Page:Guerne - Les Siècles morts, III, 1897.djvu/32

La bibliothèque libre.
Cette page n’a pas encore été corrigée


Parmi les corps géants des Germains égorgés,
Parmi les blonds Gaulois râlant dans la poussière.
Autour de la spina confusément rangés,
Vous rêviez, éblouis, à la palme dernière.

Fidèles au Dieu mort, vous voyiez resplendir
Dans le trépas prochain l’espérance et la gloire,
Tandis que humant l’air sanglant, prêts à bondir,
Les lions affamés rampaient dans l’ombre noire.
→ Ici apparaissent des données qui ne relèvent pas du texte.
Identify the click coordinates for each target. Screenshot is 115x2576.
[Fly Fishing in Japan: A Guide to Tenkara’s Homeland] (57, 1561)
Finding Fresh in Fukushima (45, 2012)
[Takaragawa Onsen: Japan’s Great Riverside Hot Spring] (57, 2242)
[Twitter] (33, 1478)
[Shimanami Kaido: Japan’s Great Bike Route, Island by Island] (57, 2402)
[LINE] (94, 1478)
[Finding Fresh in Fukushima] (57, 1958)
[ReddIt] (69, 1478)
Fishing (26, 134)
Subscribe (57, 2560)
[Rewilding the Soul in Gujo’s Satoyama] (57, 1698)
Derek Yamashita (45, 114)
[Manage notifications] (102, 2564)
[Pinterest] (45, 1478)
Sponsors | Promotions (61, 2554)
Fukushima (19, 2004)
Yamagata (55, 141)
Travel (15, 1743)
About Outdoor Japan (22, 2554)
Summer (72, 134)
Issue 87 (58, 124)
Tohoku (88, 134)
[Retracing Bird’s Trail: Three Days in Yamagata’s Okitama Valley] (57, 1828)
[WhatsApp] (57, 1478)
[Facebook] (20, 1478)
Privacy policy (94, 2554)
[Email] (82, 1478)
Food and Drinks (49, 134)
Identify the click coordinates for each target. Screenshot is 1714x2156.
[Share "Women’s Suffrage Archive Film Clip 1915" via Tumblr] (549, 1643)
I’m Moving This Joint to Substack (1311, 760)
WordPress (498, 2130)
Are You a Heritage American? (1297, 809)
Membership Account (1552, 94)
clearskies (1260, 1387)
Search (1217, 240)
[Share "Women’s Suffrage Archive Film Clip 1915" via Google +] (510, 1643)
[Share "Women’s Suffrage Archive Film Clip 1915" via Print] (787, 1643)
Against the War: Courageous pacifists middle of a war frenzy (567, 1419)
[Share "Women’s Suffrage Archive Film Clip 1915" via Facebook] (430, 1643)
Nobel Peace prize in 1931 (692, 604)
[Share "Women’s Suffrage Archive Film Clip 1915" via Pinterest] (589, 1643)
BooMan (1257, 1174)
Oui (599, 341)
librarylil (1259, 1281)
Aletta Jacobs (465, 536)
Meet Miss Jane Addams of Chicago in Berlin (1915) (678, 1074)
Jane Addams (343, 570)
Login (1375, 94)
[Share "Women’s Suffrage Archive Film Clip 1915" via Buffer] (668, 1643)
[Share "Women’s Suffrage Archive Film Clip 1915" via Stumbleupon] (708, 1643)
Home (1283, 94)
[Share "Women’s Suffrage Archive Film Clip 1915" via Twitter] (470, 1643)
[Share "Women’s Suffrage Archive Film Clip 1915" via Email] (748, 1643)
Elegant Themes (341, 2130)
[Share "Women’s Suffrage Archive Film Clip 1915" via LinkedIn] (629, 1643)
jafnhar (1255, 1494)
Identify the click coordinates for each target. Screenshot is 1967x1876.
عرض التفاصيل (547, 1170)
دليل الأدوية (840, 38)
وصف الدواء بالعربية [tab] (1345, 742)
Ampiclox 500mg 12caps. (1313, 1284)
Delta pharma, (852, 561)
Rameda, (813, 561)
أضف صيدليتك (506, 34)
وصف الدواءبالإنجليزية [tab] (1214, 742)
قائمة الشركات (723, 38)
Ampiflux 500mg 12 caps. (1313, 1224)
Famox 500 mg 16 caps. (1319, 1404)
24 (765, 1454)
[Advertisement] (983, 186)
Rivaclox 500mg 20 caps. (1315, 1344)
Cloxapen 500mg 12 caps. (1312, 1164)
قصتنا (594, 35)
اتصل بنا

Chocs monstrueux ! mêlée atroce ! bonds ardents !
Femmes, enfants, vieillards, apôtres et pontifes,
Pâture convulsive où s’acharnent les dents,
Chairs vives, flancs ouverts palpitant sous les griffes,

Cadavres pantelants par lambeaux dispersés,
Étreintes d’où jaillit le sang fumant des vierges,
Flots rouges submergeant les murs éclaboussés
Comme un torrent gonflé qui déborde ses berges.

Et si, repus enfin, les fauves chevelus
Se couchaient pour dormir sur les corps de vos frères,
L’inconsolé regret de vivre un jour de plus
Mordait, ô survivants ! vos âmes téméraires.

Combattants fraternels oubliés par la mort,
Altérés de l’ivresse amère des tortures,
Vos yeux, levés au ciel, pleuraient l’injuste sort
Et vos bras se tendaient vers les douleurs futures.